# What mobile phone sim card to use in UAE?



## sweetnessuk (Mar 12, 2013)

I will need to get a good PAYG UAE sim card for my mobile phone, what is the best to use? Can I use an international sim card?


----------



## m1key (Jun 29, 2011)

You have a choice of 2 - Du or Etisalat. Du is probably a little cheaper, Etisalat probably better coverage. Stick .ae on the end and you have their website addresses to compare them. You can get sim cards at the airport and any shopping mall here. You'll pay about 50 AED for the sim, usually with a little credit preloaded.


----------



## Stevesolar (Dec 21, 2012)

sweetnessuk said:


> I will need to get a good PAYG UAE sim card for my mobile phone, what is the best to use? Can I use an international sim card?

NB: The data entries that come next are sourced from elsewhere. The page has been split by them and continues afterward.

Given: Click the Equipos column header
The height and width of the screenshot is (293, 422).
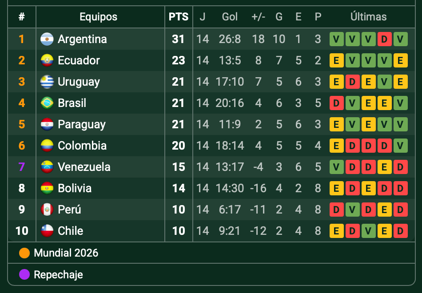Looking at the screenshot, I should (99, 17).
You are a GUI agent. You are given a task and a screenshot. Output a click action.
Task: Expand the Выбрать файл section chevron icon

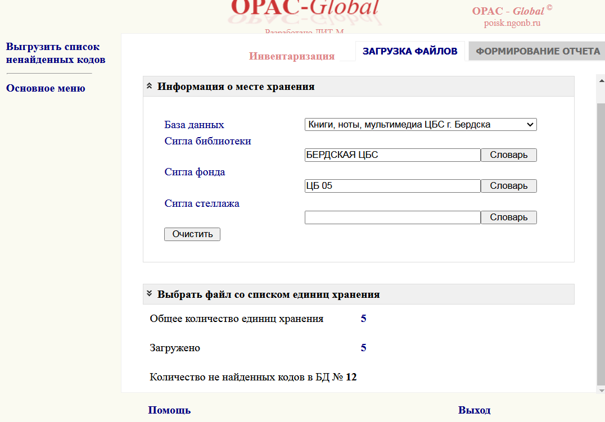(x=150, y=293)
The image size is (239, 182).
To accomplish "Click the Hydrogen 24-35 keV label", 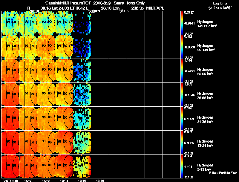I will [x=205, y=119].
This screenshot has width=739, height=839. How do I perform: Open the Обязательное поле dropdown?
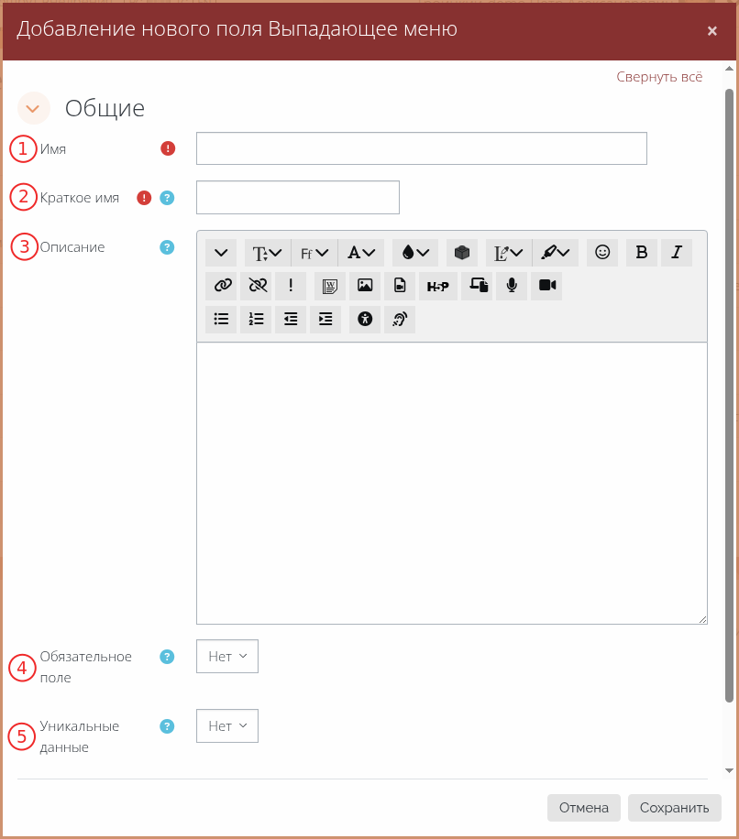point(227,656)
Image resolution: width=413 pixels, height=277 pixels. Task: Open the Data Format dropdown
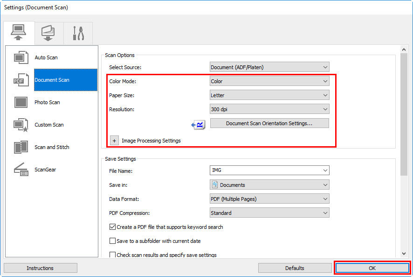tap(269, 199)
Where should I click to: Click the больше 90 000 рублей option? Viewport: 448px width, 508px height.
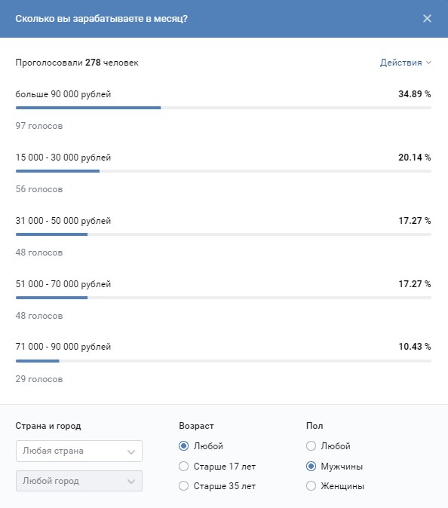pyautogui.click(x=63, y=94)
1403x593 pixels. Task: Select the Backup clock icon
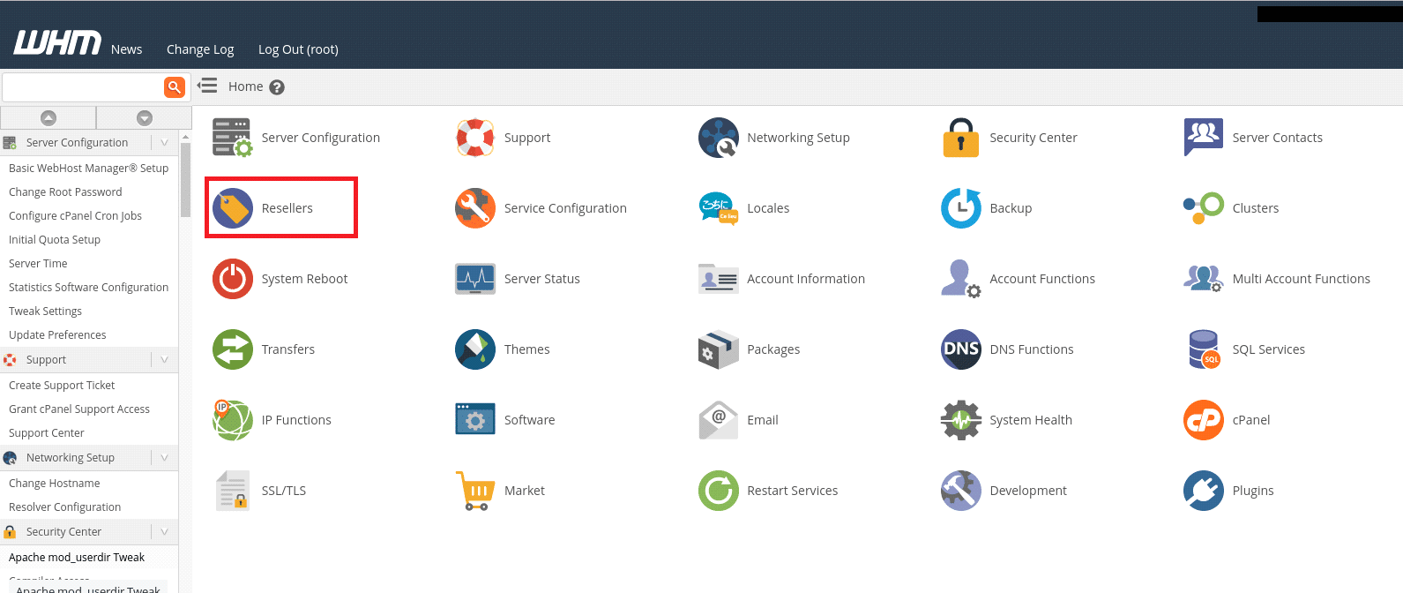960,208
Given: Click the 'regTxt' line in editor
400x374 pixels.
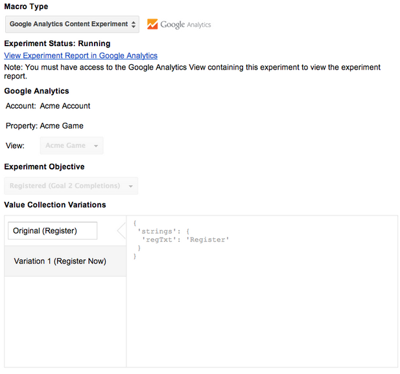Looking at the screenshot, I should point(185,240).
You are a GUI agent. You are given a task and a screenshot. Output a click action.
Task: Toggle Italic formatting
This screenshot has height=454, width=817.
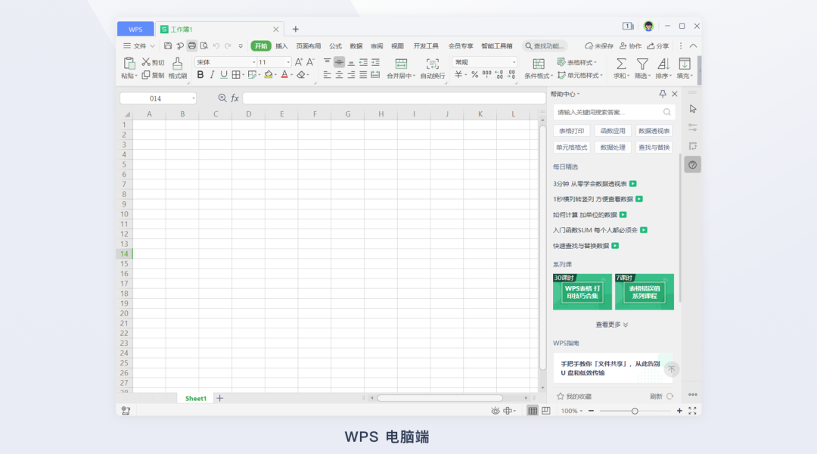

Just to add a little to Mikey's answer you just need to remember the following:-

Get your existing phone unlocked before you get here - easier to then just slot in the Du or Etisalat SIM
You need your passport with valid VISA to purchase the SIM card
As standard, the PAYG balance can be used for calls or for very expensive Internet data - so if you have a smartphone either remember to switch off mobile data before you put in the UAE SIM or buy a mobile data bundle (these are available as daily, weekly or monthly bundles)

Cheers

Steve


----------